Para embasar seu discurso, Guedes apresentou dados
do orçamento do Estado de 2013. De acordo com ele, foram destinados ao programa
Cultivar R$ 1,5 milhão, mas executados R$ 1,18 milhão. No programa de
desenvolvimento Sustentável, dos R$ 628 mil destinados, foram executados R$ 325
mil. E no fomento à atividade produtiva, segundo o parlamentar, de R$ 2,7
milhões, apenas R$ 1,5 milhão foi executado.
Concordando com Guedes, Terezinha Trindade, da
Fetraf de Simonésia, disse que os órgãos estaduais não têm estrutura e recursos
para apoiar a agricultura familiar. “As únicas políticas públicas que
conseguimos vêm do Governo Federal.
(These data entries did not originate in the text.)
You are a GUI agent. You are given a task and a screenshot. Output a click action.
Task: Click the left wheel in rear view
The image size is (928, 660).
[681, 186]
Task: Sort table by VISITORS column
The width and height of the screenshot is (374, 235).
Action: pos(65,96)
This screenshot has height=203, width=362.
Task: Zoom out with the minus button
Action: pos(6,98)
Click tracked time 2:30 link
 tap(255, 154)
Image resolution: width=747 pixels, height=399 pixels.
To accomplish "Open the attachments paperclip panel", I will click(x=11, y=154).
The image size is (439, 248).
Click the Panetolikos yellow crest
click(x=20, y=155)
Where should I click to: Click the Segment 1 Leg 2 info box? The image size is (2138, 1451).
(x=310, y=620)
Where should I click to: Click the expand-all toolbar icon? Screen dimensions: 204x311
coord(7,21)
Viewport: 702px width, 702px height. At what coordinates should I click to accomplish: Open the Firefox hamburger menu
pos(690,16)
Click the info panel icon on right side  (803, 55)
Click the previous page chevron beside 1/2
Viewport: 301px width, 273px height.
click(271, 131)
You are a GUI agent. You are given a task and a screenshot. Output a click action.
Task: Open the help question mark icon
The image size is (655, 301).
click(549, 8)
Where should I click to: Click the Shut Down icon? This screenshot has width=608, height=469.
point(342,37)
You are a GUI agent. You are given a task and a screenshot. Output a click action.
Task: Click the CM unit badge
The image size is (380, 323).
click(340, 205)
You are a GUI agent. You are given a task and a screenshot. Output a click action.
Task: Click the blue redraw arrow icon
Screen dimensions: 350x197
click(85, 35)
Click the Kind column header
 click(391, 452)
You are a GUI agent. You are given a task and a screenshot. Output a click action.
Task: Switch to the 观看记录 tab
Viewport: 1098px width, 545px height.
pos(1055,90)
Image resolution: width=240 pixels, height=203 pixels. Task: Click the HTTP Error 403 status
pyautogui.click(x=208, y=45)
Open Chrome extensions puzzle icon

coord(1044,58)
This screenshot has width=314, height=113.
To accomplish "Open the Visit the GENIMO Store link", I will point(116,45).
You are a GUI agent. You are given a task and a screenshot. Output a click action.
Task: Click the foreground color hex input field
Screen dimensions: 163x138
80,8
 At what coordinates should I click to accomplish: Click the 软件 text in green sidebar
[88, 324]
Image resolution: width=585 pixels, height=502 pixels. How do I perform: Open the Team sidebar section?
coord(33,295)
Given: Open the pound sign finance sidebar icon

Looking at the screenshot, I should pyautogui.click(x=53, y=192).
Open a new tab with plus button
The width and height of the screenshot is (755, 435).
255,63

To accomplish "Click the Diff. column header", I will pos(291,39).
E mesmo assim,quando é necessária a
participação do Governo de Minas, ele não nos apoia”, criticou.
Arcabouço legal - O deputado Rogério Correia (PT)
também qualificou como muito pequena a estrutura do Governo do Estado para
atender à agricultura familiar. Ele ainda lembrou dos avanços legais
propiciados por novas leis aprovadas na ALMG voltada para o setor. “Produzimos
um arcabouço de leis que permite ao setor avançar”, elogiou, lembrando dos
últimos três projetos aprovados que viraram lei: a chamada lei orgânica da agricultura
familiar; outra que trata da agroecologia; e ainda uma que aborda a defesa das
comunidades tradicionais. Na avaliação de Correia, essas normas podem orientar
prefeituras na criação de leis municipais para o setor.
O vice-presidente da comissão, deputado Fabiano
Tolentino (PSD), anunciou que, em agosto, será realizado na Assembleia um ciclo
de debates sobre a agricultura familiar, quando será lançado o Plano Safra
2014. “Vamos realizar a primeira reunião preparatória do evento, na segunda (19
de maio), às 14h30, no Plenarinho I”, divulgou.
Provocado pela reclamação do produtor rural Wilson
Ferreira, de Divinópolis, que reclamou da falta de segurança nas fazendas,
Tolentino lembrou da reunião sobre o tema que a comissão vai promover no dia 4
de junho. “A vida já é tão difícil para o produtor rural e ele ainda tem que
ficar exposto à bandidagem”, lamentou.